Tablet üretmek hiç zor değil. Çin’de şu anda yüzlerce imalatçı firma var. En iyisini bulmak şart. Buzdolabı üretmek de çok kolay. Bakın Türkiye’de onlarca vitrin buzdolabı üreten firma var. Onlar da pekala normal buzdolabı üretebilirler. Ama yapmıyorlar. Bir şeyi iyi üretebilmek için ARGE ve teknoloji birikimi ve VOLUME yani büyük miktar lazım. Bakın hâlâ Arçelik’in yanına bir 3. veya 4. firma çıkmadı. Arçelik ithalatla bile rahatça rekabet ediyor. Sebep malum. Bu tabletler ithal edilmeye başlayınca yerli firmalar da kendilerine bir strateji tespit edeceklerdir. Belki de imalatı düşüneceklerdir. Bunun müzakere zamanı şimdi değil. Teknoloji eskimeden uygulamaya geçmek şart. -
- Dünyaca ünlü markaların bile iç donanımı hep Çin’den geliyormuş?
Dünyaca ünlü markalar da yalnız iç donanımı değil tamamını Çin’de yaptırıyor. Bunlar HP, SONY, TOSHİBA. Japonlar bile Çin’de yaptırıyor, hatta şimdi ucuz işçilik nedeniyle Vietnam’a geçmek üzereler.
- Yani bu çerçeveden bakıldığında MEB bir yerde bir fabrika kurup ya da kurdurtup milyonlarca bilgisayar üretebilirmiş?
Ben buna “bekâra karı boşamak kolay” diyorum. MEB yalnızca 16 milyon tablet için fabrika kurarsa, bunu 5 yıldan evvel kuramaz. Bu 5 yılda da tablet demode olur, fabrika elinizde çöp diye kalır.
- Zaten çok basit bir teknoloji, montajı da o kadar zor değil?
Hepsi çok doğru. Ama şu soruyu hiç kimse sormuyor: Nerede düzenli bir pazar, kime satacaksınız, kiminle rekabet edeceksiniz? 16 milyon için fabrika yapılır mı?
- Bu işi devlet mi, birkaç firma mı, yoksa adil koşullarda gerçekleşecek bir ihale ile belirlenecek firmalar mı üstlenmelidir?
Çok güzel bir soru. Ürün özel bir üründür. Kalite fevkalade önemlidir. Sadece kalifiye firmalar davet edilmelidir. Zaten Türkiye’de 5-6 firma var. Hepsi çağrılmalıdır. Hepsinden teklif alınmalıdır. Kalite konusunda çok özel tedbirler konmalıdır. Kalite, fiyattan daha önemlidir.

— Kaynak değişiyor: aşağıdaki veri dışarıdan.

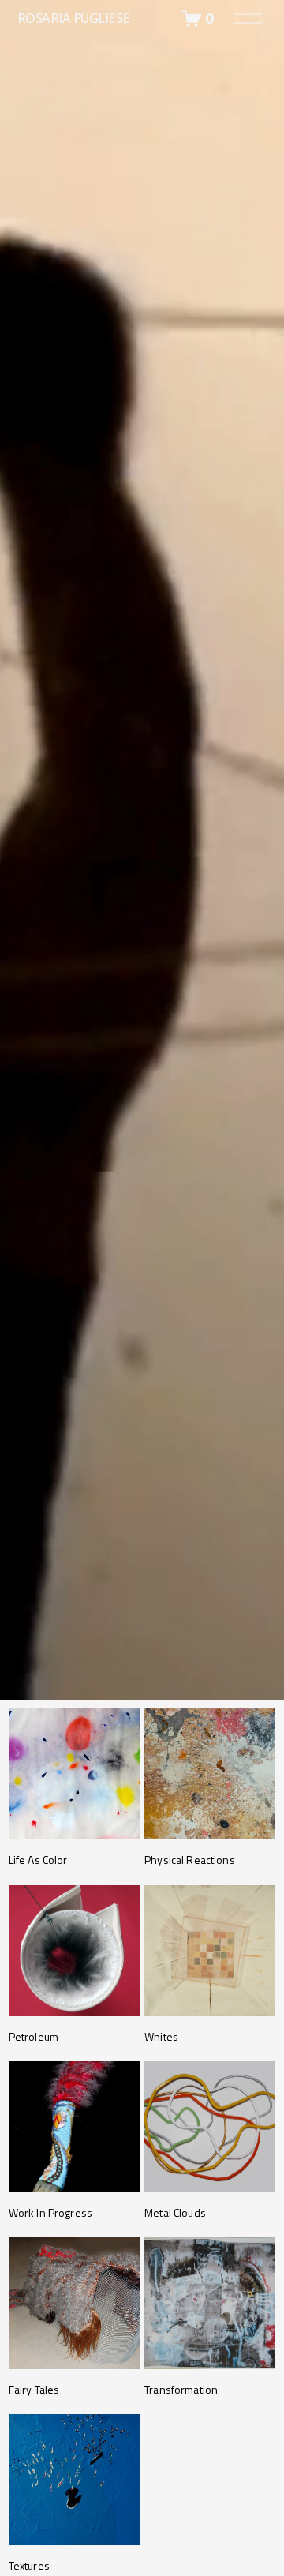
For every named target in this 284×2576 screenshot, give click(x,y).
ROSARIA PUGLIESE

- Yeni kurulan bir firma veya devlet bu işi ne kadar becerir?
Beceremez.
- Stok olmadan bu iş nereye kadar gider?
Devlet dağıtırsa zaten gelen tableti dağıtır. Stok diye bir dert yoktur.
- En önemlisi her yıl değişen teknolojiye karşı eldeki tabletler nasıl yenilenir?
Çok güzel bir soru. Onun için bu tablet dağıtım işi en hızlı bir şekilde yapılmalıdır. Tabletin ömrü 5-8 yıl arasındadır. Hatta ilk 10 milyon dağıtıldıktan sonra yeni bir teknolojiye geçilebilir.
- Büyük alkışlarla getirilen Bilişim Sınıfları ve FATİH Projesi’nin akıbeti de ortada?
Devletin her şeyi bilmesi beklenmemelidir. Gördüğünüz gibi Bilişim sınıfları da 10 yıl olmadan daha doğru dürüst kullanılmadan demode olmuştur.
- Bilgisayarlar da asla okulun ve öğretmenin yerini dolduramaz.
Kimse böyle bir iddiada bulunmuyor. Ancak hakikat şu ki öğretmenler hem Türkiye’de hem ABD de işsiz kalacakları korkusu yaşıyor. Amerika’da öğretmen sendikaları online eğitime muazzam karşı. Bu yüzden 60 milyon K12 öğrencinin ancak 1 milyonuna online eğitim veriliyor.
- Yazılımı kim yapacak?
Yazılım konusunda MEB tam 15 yıldır çalışıyor. Çeşitli ihaleler yapıldı. Özel şirketler de milyonlarca dolar para harcadı.
- Yazılım boşluğunu Bakanlığın kendisi mi dolduracak yoksa yıllardır bir işe yaradığı görülmeyen döküntü yazılımlar mı?
İşin en zor kısmı yazılım!
- MEB bu konuyu da hafife alıyor? Ya da birilerinin gazına geliyor.
İnşallah öyle değildir.
- Yazılımlar dışarıdan alınsa bile donanımlı denetleme ekiplerinin olması gerekir.
Yazılımların yurtdışından alınması bahis konusu olamaz. Bütün yazılımlar MEB tasdiki ve müfredata uygun olmalıdır.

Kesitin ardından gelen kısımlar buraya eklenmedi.